• _Activity_:
Give the lines again exactly as they appear, beginning at the one with "113770-0700 de Thermostaat" and ending at the last line of the records.

• _Data supplied_:

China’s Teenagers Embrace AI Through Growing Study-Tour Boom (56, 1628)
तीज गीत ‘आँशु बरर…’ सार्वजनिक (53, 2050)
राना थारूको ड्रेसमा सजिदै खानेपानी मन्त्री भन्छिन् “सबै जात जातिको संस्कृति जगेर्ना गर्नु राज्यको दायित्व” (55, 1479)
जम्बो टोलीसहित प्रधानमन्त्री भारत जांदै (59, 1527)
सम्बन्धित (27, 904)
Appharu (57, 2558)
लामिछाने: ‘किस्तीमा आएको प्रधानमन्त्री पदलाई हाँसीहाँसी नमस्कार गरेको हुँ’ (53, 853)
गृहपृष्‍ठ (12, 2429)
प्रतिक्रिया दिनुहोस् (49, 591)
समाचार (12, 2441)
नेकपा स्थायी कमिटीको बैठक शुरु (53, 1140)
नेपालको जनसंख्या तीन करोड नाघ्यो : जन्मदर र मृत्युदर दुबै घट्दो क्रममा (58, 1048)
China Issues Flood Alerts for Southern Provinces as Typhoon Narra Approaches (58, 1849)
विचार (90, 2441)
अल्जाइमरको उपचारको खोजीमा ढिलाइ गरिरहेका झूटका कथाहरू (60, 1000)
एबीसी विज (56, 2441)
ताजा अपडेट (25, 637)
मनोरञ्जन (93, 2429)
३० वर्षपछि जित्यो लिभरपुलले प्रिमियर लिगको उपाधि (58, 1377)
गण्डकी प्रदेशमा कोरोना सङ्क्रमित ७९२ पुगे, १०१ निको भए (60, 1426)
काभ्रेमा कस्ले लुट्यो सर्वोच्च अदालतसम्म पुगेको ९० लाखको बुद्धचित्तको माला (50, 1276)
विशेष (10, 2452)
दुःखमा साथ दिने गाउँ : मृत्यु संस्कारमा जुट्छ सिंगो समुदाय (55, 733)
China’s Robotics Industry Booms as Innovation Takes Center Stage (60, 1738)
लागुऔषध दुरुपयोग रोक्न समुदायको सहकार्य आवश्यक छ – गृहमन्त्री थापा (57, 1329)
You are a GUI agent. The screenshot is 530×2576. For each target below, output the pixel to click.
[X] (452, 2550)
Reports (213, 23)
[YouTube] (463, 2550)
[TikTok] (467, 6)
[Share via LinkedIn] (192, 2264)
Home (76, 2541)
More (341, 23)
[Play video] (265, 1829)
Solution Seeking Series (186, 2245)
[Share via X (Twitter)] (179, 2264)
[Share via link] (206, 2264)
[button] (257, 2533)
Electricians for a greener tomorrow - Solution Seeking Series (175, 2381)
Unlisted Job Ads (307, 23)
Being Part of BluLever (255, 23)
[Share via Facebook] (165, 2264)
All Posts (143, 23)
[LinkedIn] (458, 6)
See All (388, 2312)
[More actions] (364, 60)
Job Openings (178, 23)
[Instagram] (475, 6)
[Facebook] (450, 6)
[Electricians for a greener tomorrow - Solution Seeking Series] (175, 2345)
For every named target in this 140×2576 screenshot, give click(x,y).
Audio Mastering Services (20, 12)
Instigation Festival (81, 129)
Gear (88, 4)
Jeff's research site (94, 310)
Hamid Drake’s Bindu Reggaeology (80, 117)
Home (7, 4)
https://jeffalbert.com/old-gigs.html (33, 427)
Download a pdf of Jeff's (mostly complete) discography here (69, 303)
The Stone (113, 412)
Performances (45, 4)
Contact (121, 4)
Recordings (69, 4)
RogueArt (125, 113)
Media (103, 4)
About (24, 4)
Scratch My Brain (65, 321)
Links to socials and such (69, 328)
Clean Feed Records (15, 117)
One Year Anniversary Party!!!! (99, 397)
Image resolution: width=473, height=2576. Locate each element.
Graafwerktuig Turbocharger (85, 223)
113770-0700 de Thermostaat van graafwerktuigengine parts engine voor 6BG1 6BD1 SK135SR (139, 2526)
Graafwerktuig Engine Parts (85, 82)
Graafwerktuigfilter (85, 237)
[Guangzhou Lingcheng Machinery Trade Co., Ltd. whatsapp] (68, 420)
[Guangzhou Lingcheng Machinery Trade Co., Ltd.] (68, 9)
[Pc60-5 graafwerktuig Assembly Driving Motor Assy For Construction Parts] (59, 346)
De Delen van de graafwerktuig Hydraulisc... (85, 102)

• _Response area_:
113770-0700 de Thermostaat van graafwerktuigengine parts engine voor 6BG1 6BD1 SK135SR (139, 2526)
Graafwerktuig Engine Parts (85, 82)
Graafwerktuigfilter (85, 237)
[Guangzhou Lingcheng Machinery Trade Co., Ltd. whatsapp] (68, 420)
[Guangzhou Lingcheng Machinery Trade Co., Ltd.] (68, 9)
[Pc60-5 graafwerktuig Assembly Driving Motor Assy For Construction Parts] (59, 346)
De Delen van de graafwerktuig Hydraulisc... (85, 102)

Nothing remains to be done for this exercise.